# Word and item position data

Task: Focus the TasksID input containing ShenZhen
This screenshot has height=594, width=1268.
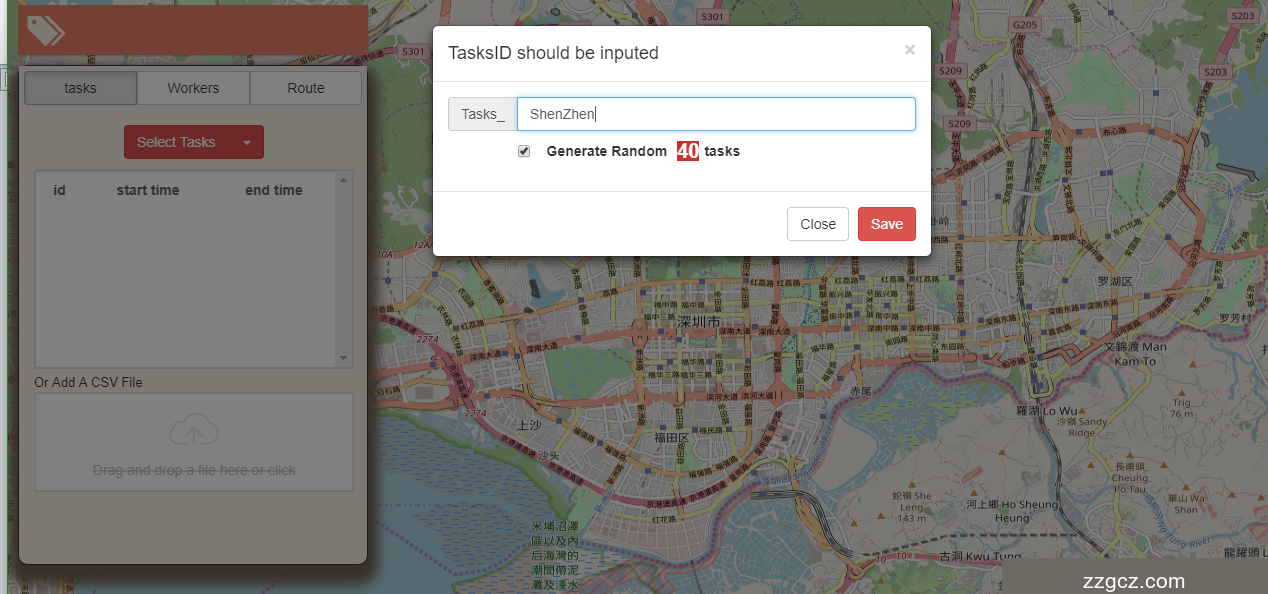Action: coord(715,114)
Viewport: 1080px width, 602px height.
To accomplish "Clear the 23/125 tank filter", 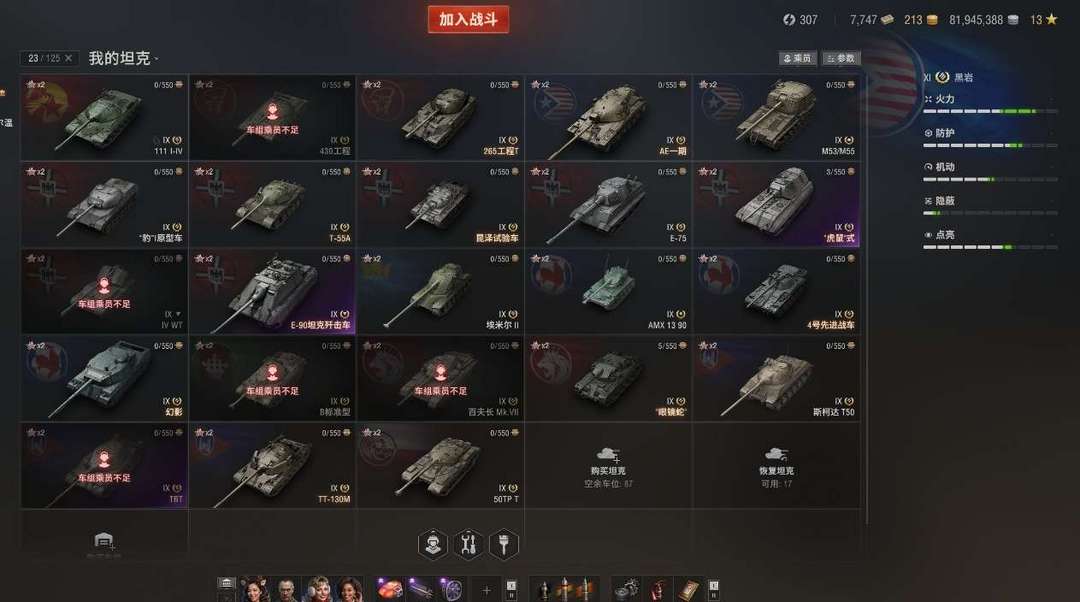I will click(68, 59).
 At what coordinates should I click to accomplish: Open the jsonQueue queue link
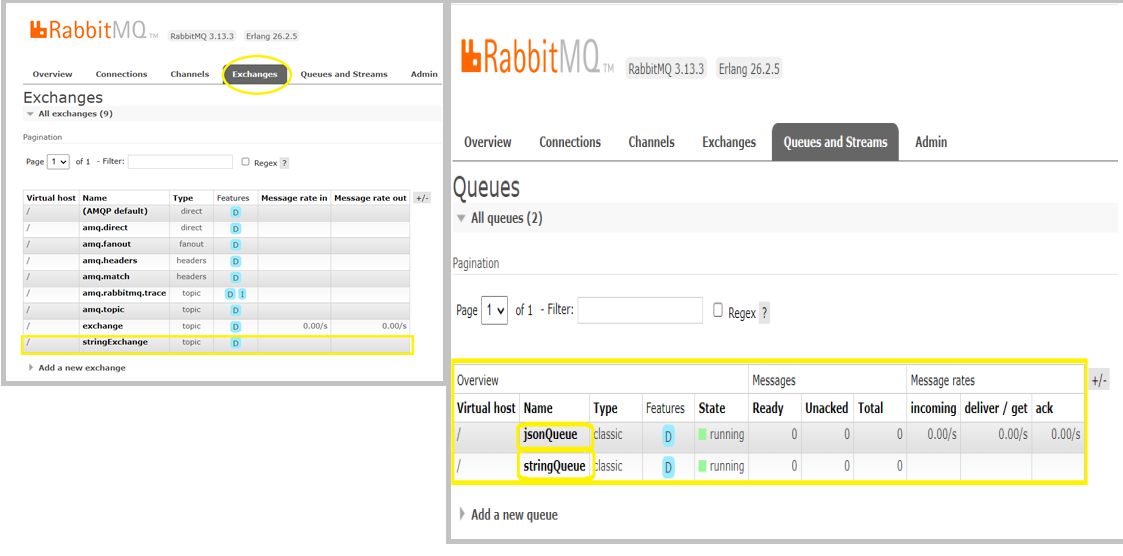click(x=550, y=435)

# TASK INSTRUCTIONS
Write out everything from the line containing "At what coordinates" down to the end of the rows again, with "link" replaced by "tab" and nothing else altered. Omit the pictures from your answer.

# ANSWER TO THIS PROBLEM
 At what coordinates should I click to accomplish: Open the jsonQueue queue tab
click(x=550, y=435)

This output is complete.